- _WORK ORDER_: Set down nothing but the lines from the one containing "Click the Boeing 777-300ER aircraft text" to the final line of the material, exactly as written, and drop the pictures.

- _GIVEN ENTRIES_:

⟨

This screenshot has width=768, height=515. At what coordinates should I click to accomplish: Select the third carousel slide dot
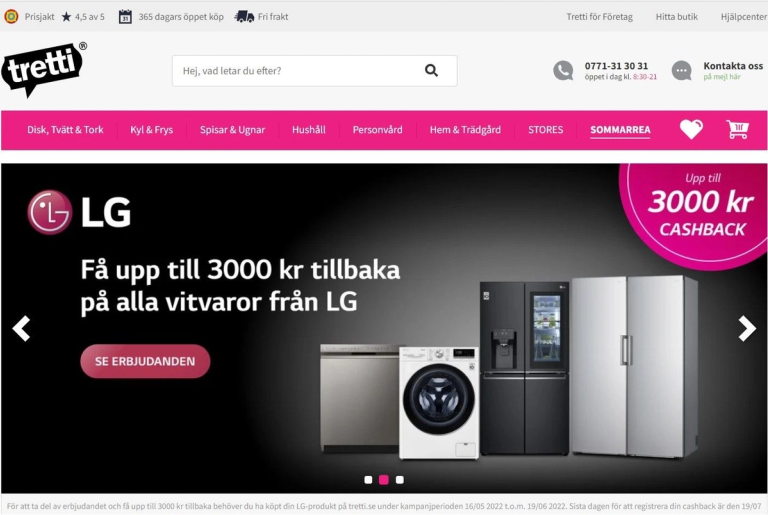coord(400,480)
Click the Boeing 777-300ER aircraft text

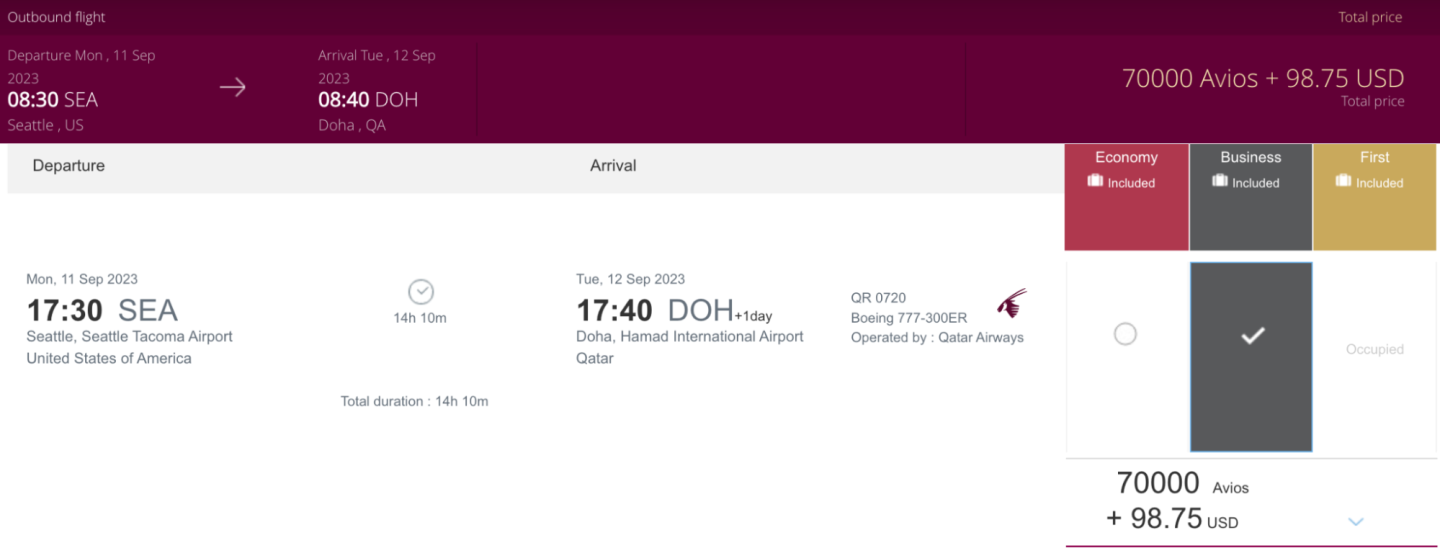tap(909, 318)
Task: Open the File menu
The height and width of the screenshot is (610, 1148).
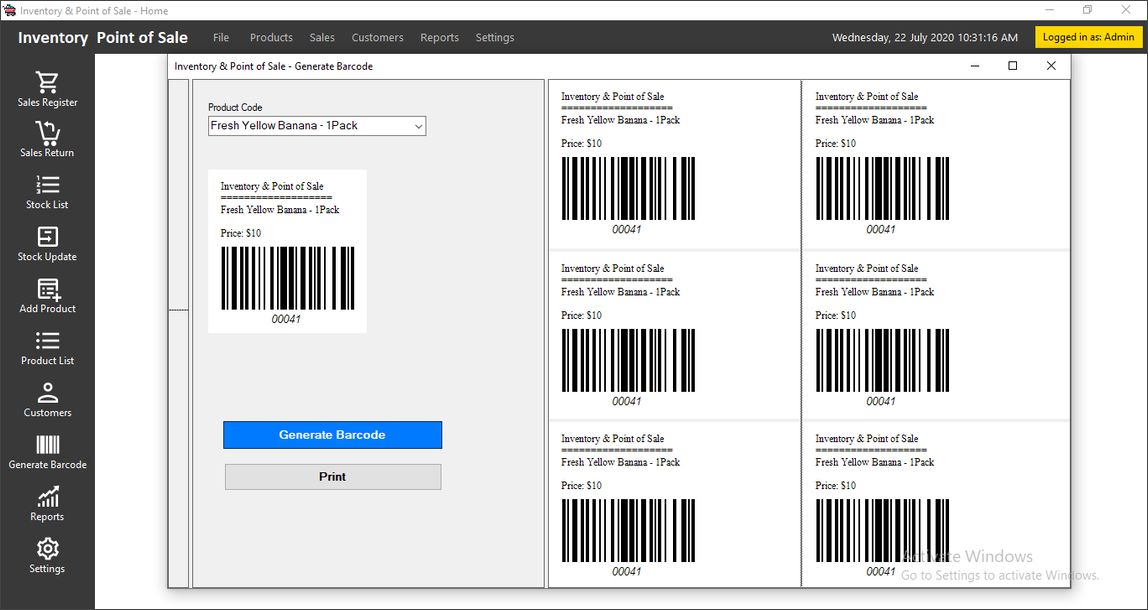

⟩

- _REPLY TO THE TASK_:
Click the Boeing 777-300ER aircraft text

tap(909, 318)
Task: Open the File menu
The height and width of the screenshot is (610, 1148).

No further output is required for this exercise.